> Document section:

*****

Fix the VPN IPSEC Dead Peer Detection in 1.2.2 or 1.2.3 {$200}
-
What I find odd is none of the Devs have not responded to this post nor the other posts I have seen regarding this issue at least telling us it is a bug or if it is unable to be fixed.
I will probably end up buying Cisco Linksys RV042's instead of implementing pfSense at remote locations until this can be fixed as I need to deploy about 7 locations with remote VPN's and needing to manually intervene each times is just a little too much for me.
-
Actually, if you use the term "dev" loosely, I am one :-)
(I am a committer on 2.0/HEAD and for packages, but I'm not a part of the core team)
This still feels more like a racoon bug than a pfSense bug. If it does turn out to be a pfSense bug, it may just be in terms of how DPD is being configured by the WebGUI. There isn't much to go wrong there, though.
I can try to build a tunnel to a 2.0 box and see if it behaves the same way.
-
As far as I know both should be able to initiate DPD. I think this is part of the problem as DPD is not available in 1.2.2. I have tried modifying the file in pfsense to enable it but it does nothing once I have edited the file.

*****

> Supplied material:
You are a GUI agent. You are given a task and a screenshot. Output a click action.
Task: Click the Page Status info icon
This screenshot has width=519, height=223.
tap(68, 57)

*****

> Exercise details: Can you repeat, word for word, the part of the pfSense dead peer detection thread above starting at "Fix the VPN" and ending at "much for me."?

> Answer in full:
Fix the VPN IPSEC Dead Peer Detection in 1.2.2 or 1.2.3 {$200}
-
What I find odd is none of the Devs have not responded to this post nor the other posts I have seen regarding this issue at least telling us it is a bug or if it is unable to be fixed.
I will probably end up buying Cisco Linksys RV042's instead of implementing pfSense at remote locations until this can be fixed as I need to deploy about 7 locations with remote VPN's and needing to manually intervene each times is just a little too much for me.